Ashley’s batting well over 950.

Experts say it is because of her success that she’s likely to retain her math skills and build on them.

“Sports is a very important part of our culture. It gives us a sense of value and a sense of confidence in our ability to address difficult challenges and we usually celebrate when we’re successful at meeting those challenges.”

Dr. Mark Anshel is a professor of sport psychology at Middle Tennessee State University.

He says sports-themed educational programs work much like physical sports work for child athletes, by teaching the kids sportsmanship and teamwork.

There are several programs available to schools. One is “Batter Up,” which is quickly growing into a super-regional, if not national, online game that pits school against school and school system against others across the country. Kids compete for the highest batting average — i.e. math scores — and, this year for the first time, the finalists will square off in a few months here in Birmingham at McWane Center.

“You know, the competitiveness is something that motivates a very large percentage of kids of those ages. And to take the heat off, you put them in teams.”

David Vallincourt, the President of Virginia College online, created the game in the mid 1980s as a cardboard game – a “flash-card-meets-Louisville-Slugger” getup. Around the same time, he started developing software for it. It’s evolved into the version Ashley and her classmates use at Clay Elementary.

There aren’t a whole lot of studies that have been done about sports-themed educational programs and whether they increase learning capabilities. Vallincourt did his own research in 2004 for Nova Southeastern University and it shows test scores improved in all simple facets of math.

What is very telling is that a more detailed study by the Pew Internet and American Life Project shows 78 percent of kids 12-17 years old use the internet at school on a regular basis. And of all the kids who use the internet in general, a majority are online playing or reading about sports.

“What’s the one thing that they do every afternoon at recess? What’s the one thing they’re watching on TV like crazy? What’s the one thing that no matter where you are, they can do? And that’s kick a ball, throw a ball, play dodge ball, whatever it is.”

Former Auburn University football player Brian Shulman developed an educational program called Kid’s College through his company Learning through Sports. It not only focuses on math, but reading and Sportsmanship too. It not only uses baseball, but basketball, football and cheerleading.

“How can we take and channel what their love and interests, what they’re already interested in and channel it in the right areas? And that’s where I think that we’re — I don’t know where the train’s going, but it’s riding and it’s moving fast and we’re just along and we’re listening the best that we can to customers and teachers telling us where we need to go.”

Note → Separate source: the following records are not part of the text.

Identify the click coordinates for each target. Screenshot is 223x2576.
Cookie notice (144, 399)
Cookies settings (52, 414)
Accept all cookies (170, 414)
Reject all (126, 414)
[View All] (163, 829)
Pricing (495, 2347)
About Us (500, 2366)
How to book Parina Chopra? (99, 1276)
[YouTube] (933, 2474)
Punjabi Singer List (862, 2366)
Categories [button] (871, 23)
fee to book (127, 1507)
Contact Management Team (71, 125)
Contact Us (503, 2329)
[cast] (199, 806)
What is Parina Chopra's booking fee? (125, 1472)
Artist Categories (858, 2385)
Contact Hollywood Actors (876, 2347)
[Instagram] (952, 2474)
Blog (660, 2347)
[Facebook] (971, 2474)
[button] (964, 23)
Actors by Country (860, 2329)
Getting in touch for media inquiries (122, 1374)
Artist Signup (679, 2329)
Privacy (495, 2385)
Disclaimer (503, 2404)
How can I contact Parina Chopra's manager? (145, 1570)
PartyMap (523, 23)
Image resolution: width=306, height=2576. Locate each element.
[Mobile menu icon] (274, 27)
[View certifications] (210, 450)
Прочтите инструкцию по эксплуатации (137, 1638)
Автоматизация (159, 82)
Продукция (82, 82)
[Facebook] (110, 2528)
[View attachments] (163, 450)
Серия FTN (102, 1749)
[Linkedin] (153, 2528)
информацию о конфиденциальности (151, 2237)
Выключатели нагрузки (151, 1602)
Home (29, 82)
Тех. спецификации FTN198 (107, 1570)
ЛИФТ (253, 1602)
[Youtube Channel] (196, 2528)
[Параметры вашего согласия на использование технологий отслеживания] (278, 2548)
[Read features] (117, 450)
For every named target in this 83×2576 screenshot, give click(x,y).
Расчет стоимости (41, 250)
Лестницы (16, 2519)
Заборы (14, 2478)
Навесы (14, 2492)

So far, Shulman says — and with the help of partnerships such as the one they have with the Southeastern Conference and Mountain West — Kid’s College has been licensed to more than 21-hundred schools in 30 states.

Sports psychologist Dr. Mark Anshel says — just like in physical sports — there can be a downside to all this competition. He says that’s where all adults — parents and teachers — can learn some valuable lessons as well.

“…when they lose, we ignore, we berate them, we criticize them and, worst of all, we withdraw our love from them. And that’s what makes a very unhappy kid and very often leads to dropping out.”

Adults spend a whole lot of money watching sports; kids spend a whole lot of time. And just like marketers see dollar signs for both, educators see light bulbs — you know, the ones that go off when the brain is working. And light years of curriculum advancement.

For kids like 5th grader Jordan Millwood, it’s a matter of what keeps them interested and focused:

I remember just sitting down in the chair and just listening. Just pretty much writing stuff down and listening. (So you weren’t at all interested in what the teachers…) I hated school then. I mean, since 2nd grade, I’ve loved school since they put in sports.”

Now, she says, she’s aiming for the bleachers every time she walks into the classroom.